Ele lembra, ainda, que a CIDH é o órgão principal na promoção e defesa dos direitos humanos nas Américas, além de ser responsável por monitorar o andamento e efetivação dos compromissos assumidos pelos países em acordos internacionais voltados a esta temática e por acompanhar “casos de violações graves e sistemáticas dessas garantias, que afetam de forma mais intensa grupos vulneráveis da sociedade”.
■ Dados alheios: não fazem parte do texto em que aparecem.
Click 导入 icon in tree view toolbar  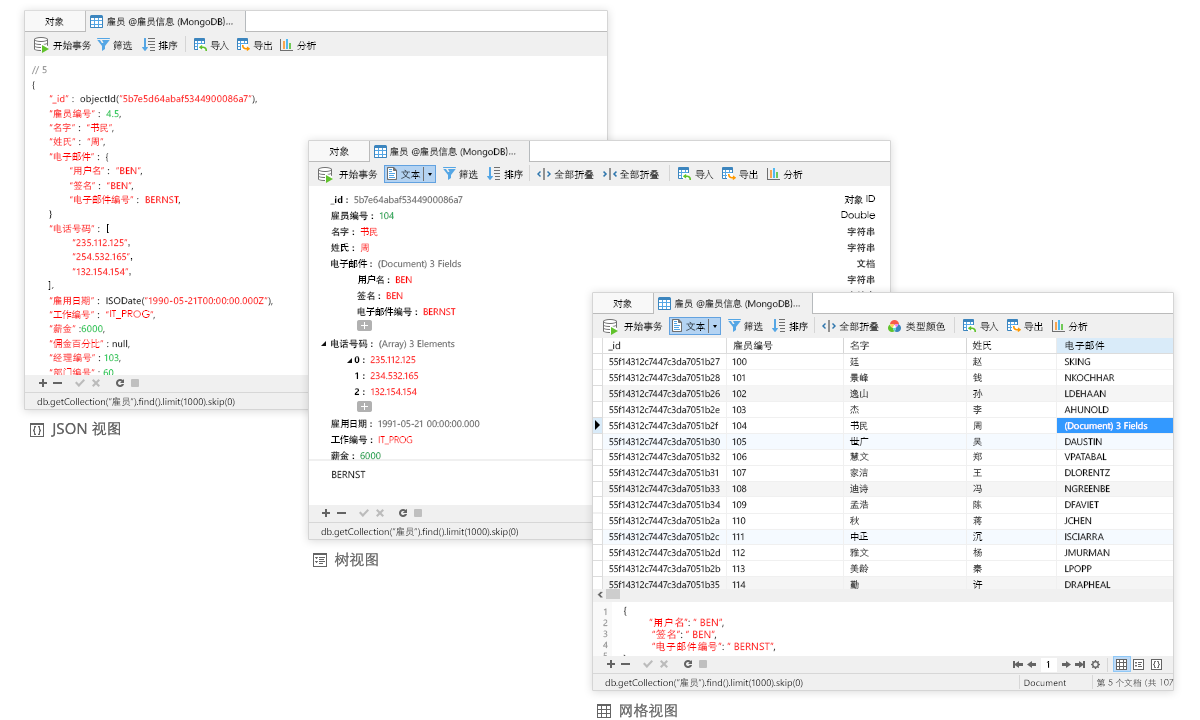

Conheça 10 das 71 recomendações divulgadas:
- Fortalecimento estrutural e orçamentário do Programa de Proteção aos Defensores dos Direitos Humanos, garantindo a implementação de medidas efetivas e eficazes de proteção;
- Garantir que os povos afrodescendentes tradicionais quilombolas, povos indígenas, camponesas e camponeses; possam usar e desfrutar de seus territórios historicamente ocupados, implicando o seu reconhecimento, titulação, delimitação e demarcação por meio de procedimentos especiais e com a participação de tais grupos;
- Assegurar a reparação adequada, rápida e abrangente para todas as vítimas de violência policial e seus familiares, incluindo apoio financeiro, assistência médica e psicológica, bem como medidas que evitem a sua revitimização;
- Fortalecer a política pública de erradicação de trabalho escravo, oferecendo condições materiais para as operações do Grupo Móvel de Fiscalização e proporcionando a publicação periódica do cadastro de empregadores flagrados por exploração de mão de obra escrava (“lista suja”);
- Adotar as medidas judiciais, legislativas, administrativas e outras necessárias para reduzir a superlotação e aplicar a prisão preventiva de acordo com os princípios de excepcionalidade, legalidade, proporcionalidade e necessidade;
- Promover a aplicação de medidas alternativas à privação de liberdade, incorporando uma perspectiva de gênero e abordagens diferenciadas;
- Criar uma política sobre drogas com uma abordagem integral e de reinserção social, para que o tratamento de pessoas que tenham sido presas por uso ou posse de drogas, ou que tenham cometido crimes menores devido ao seu uso problemático ou dependente, não seja feita a partir de uma perspectiva repressiva e criminalizadora, mas por uma abordagem de saúde pública;
- Garantir o reconhecimento do status de refugiado às pessoas venezuelanas com um temor fundado de perseguição em caso de retorno à Venezuela, ou que considerem que sua vida, integridade ou liberdade pessoal seria ameaçada devido ao fundado temor de perseguição baseada em raça, religião, nacionalidade, grupo social ou opiniões políticas, bem como à situação de violência, a grave e generalizada violação dos direitos humanos e graves perturbações da ordem pública;
- Desenvolver um sistema de segurança pública eficiente, avançando de forma prioritária a redução das altas taxas de homicídios e crimes violentos no país, e programas de prevenção da violência;
- Fortalecer os mecanismos de controle formal (Corregedorias, Ouvidorias e Inspeções), com capacidade para conduzir processos de correção transparentes, de forma autônoma e para combater abusos ou desvios de poder.